İşte o anda şahit olmuştu dinlediklerine. Demek ki babası o yüzden böyle davranıyordu. Sonra kendisini düşündü. O da babasının aksine eski şeylerden hemen sıkılırdı. Yeni yeni kıyafetler almayı çok seviyordu. Mesela daha geçen gün ayakkabısı eskimediği halde kaçıncı çift ayakkabısını almıştı. Sıkıldığı her kıyafetini ya bir arkadaşına hediye ediyor ya da kardeşlerine gönderiyordu. Bir oda dolusu kıyafeti vardı ama ‘’hiçbir şeyim yok’’ der hemen alışverişe çıkardı. Şimdi işte kendisine de şahit olmuştu.
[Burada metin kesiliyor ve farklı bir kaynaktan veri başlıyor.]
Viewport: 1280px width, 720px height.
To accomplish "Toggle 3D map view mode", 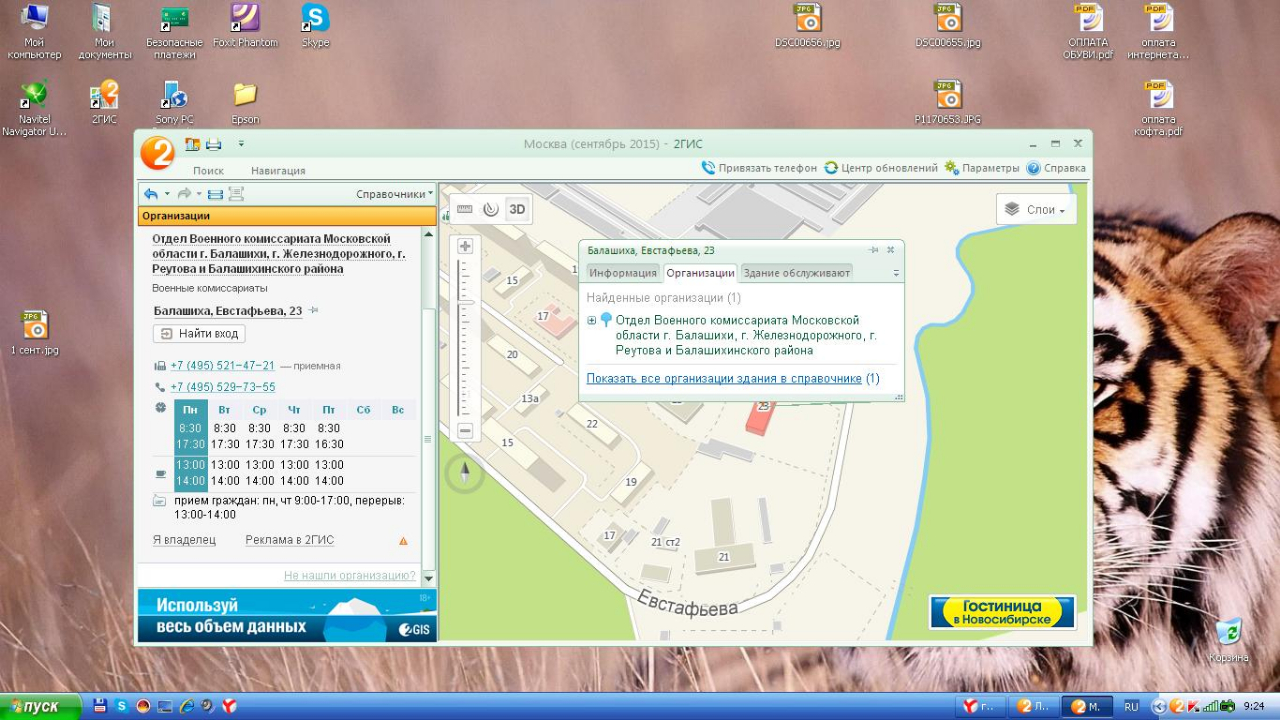I will [517, 209].
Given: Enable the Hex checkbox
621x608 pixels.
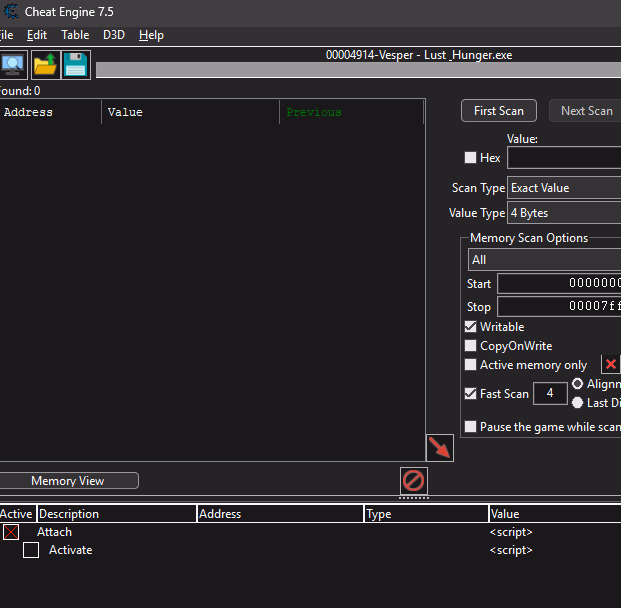Looking at the screenshot, I should 470,158.
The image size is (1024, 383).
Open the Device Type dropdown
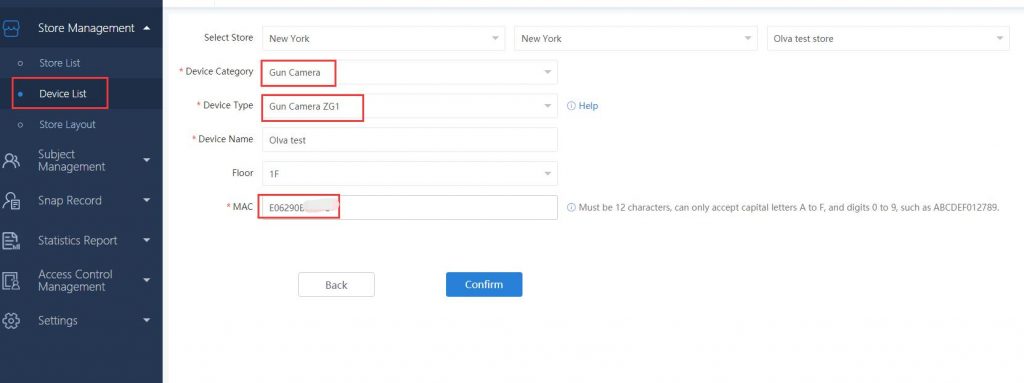(x=409, y=106)
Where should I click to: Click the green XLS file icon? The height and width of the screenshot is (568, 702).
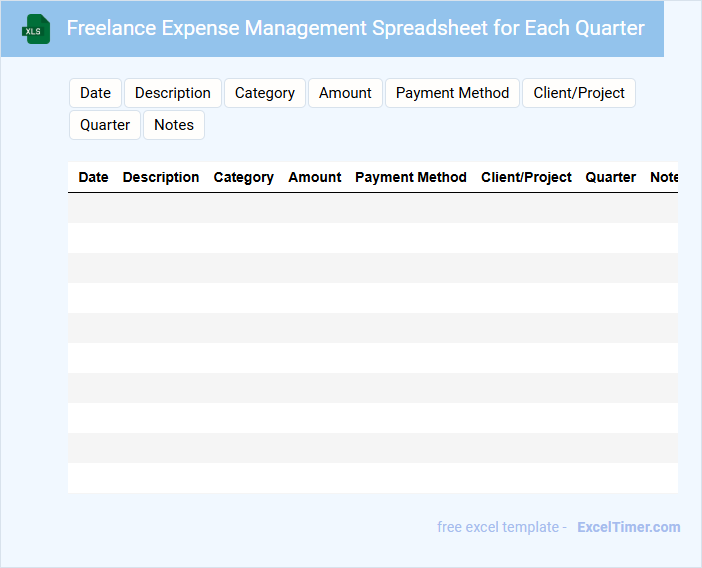pos(36,29)
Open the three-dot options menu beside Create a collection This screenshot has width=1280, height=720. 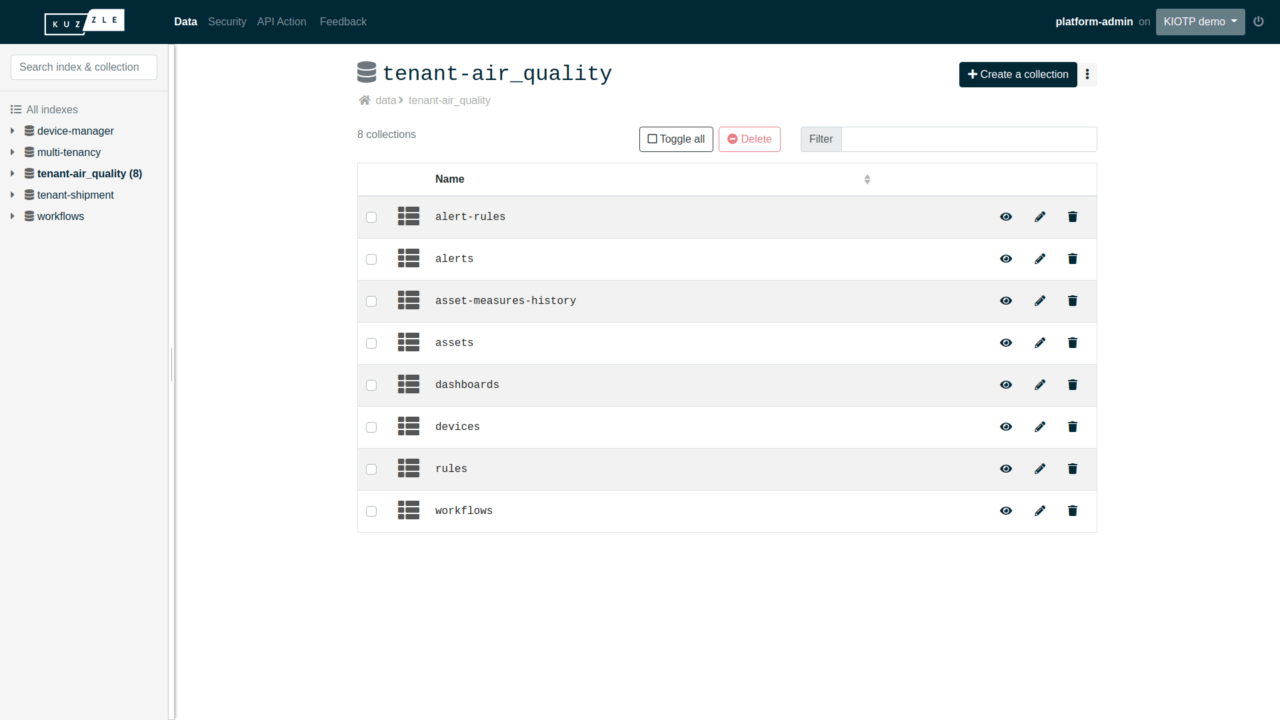pyautogui.click(x=1087, y=74)
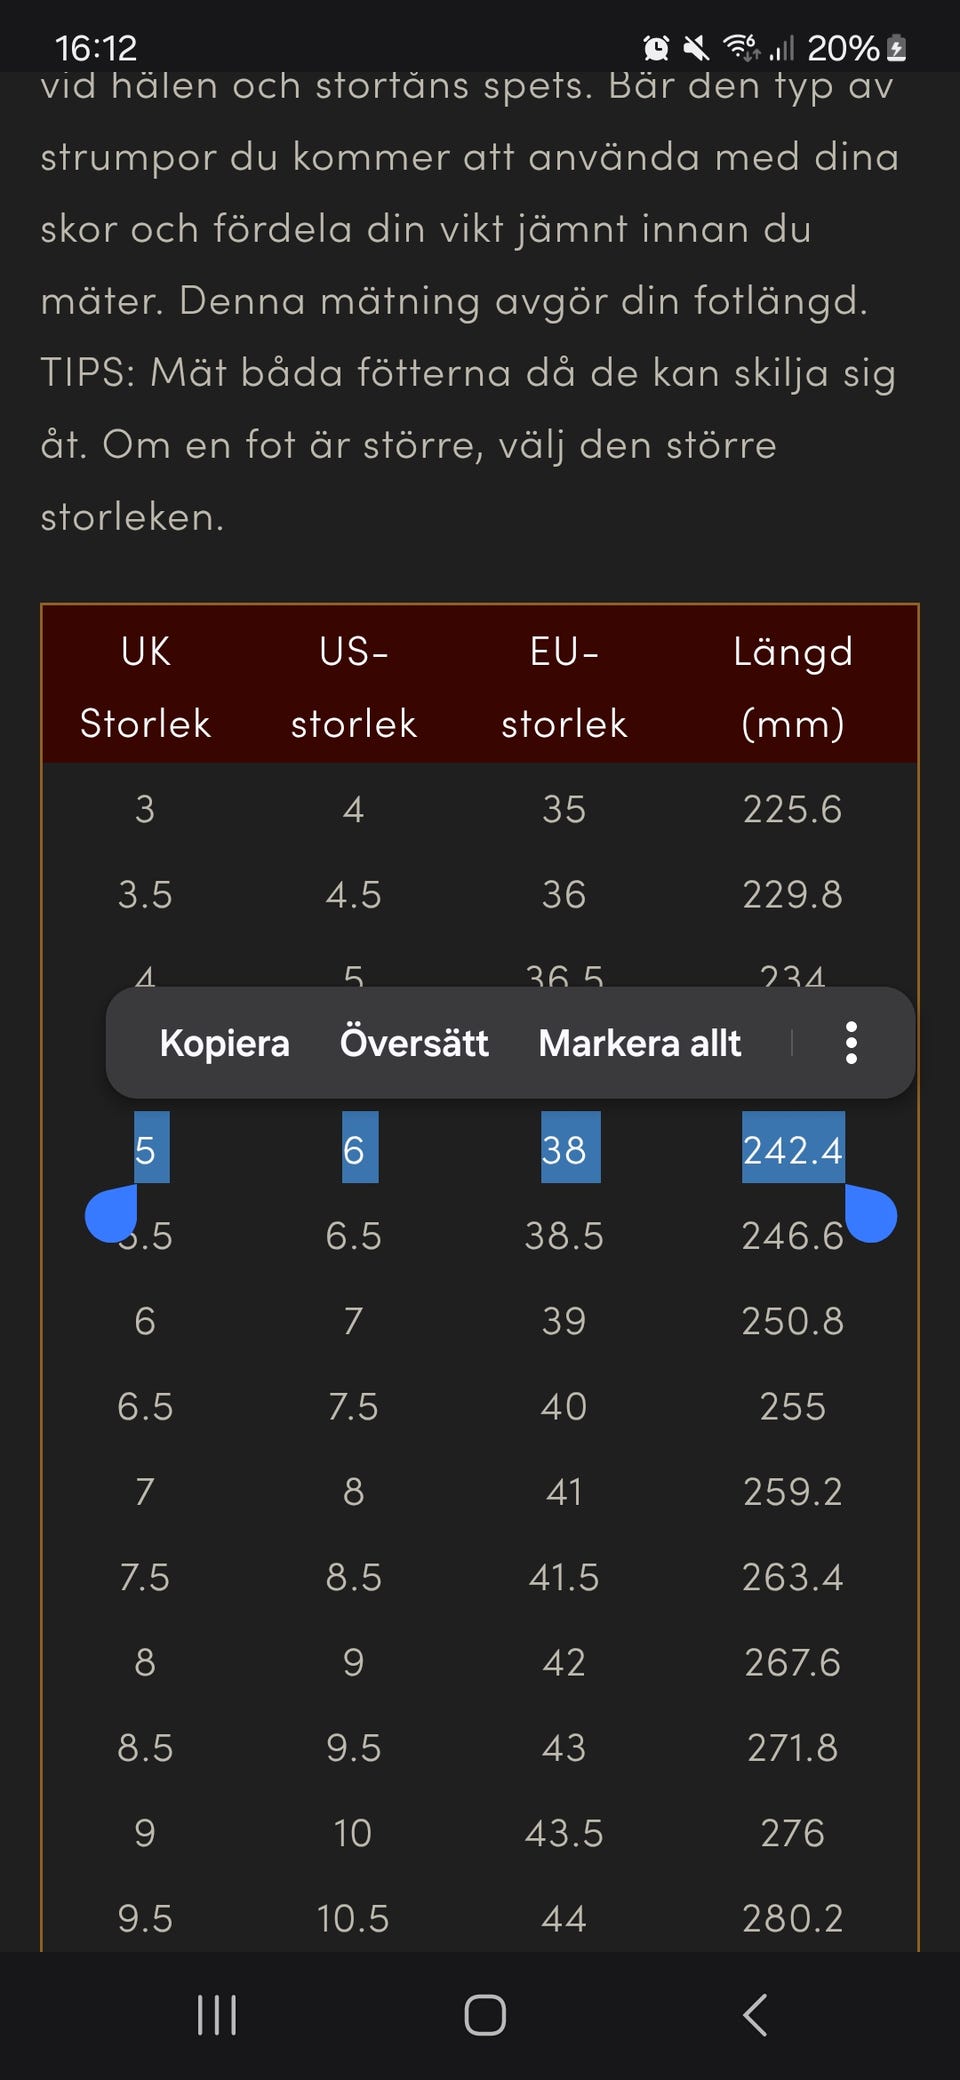960x2080 pixels.
Task: Tap the UK Storlek column header
Action: [145, 687]
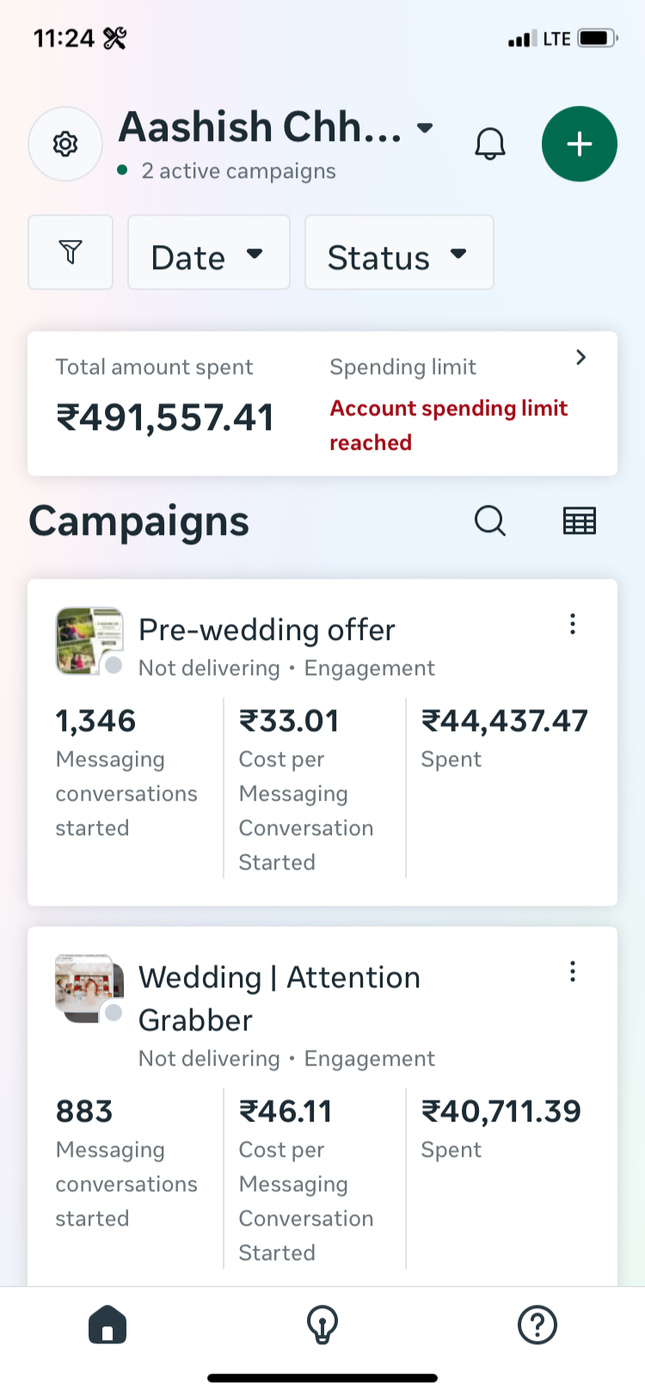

‘’Peki, babama neden kızıyordum ki? Benim gibi olmadığı için mi yoksa ben onun gibi olamadığım için mi? Hangimizin davranışı doğru olandı? Neden baba ve kız olarak davranışlarımız birbirinden farklıydı? Babam da bana çok para harcıyorum diye kızmıyor muydu?’’
Düşünmek, soru sormak, cevaplarına şahit olabilmek o kadar heyecan vericiydi ki hoşuna gitmeye başladı. Derste anlatılanlar tek tek sorularını cevaplıyordu. İkisinin de farklı olması tesadüf değildi.
Deneyimsel Tasarım Öğretisi der ki; Hayatta tesadüf diye bir şey yoktur.
O halde mutlaka bir anlamı olmalıydı ve düşündükçe o anlamı da bulmaya başlamıştı. İkisi de iki ayrı uç gibiydi. Tıpkı eksi ve artı kutuplar gibiydiler. Birinde olan diğerinde yoktu ve ikisi de kendilerinde olan davranışlarında o kadar aşırıya gitmişlerdi ki sonunda dengeyi bozmuşlardı.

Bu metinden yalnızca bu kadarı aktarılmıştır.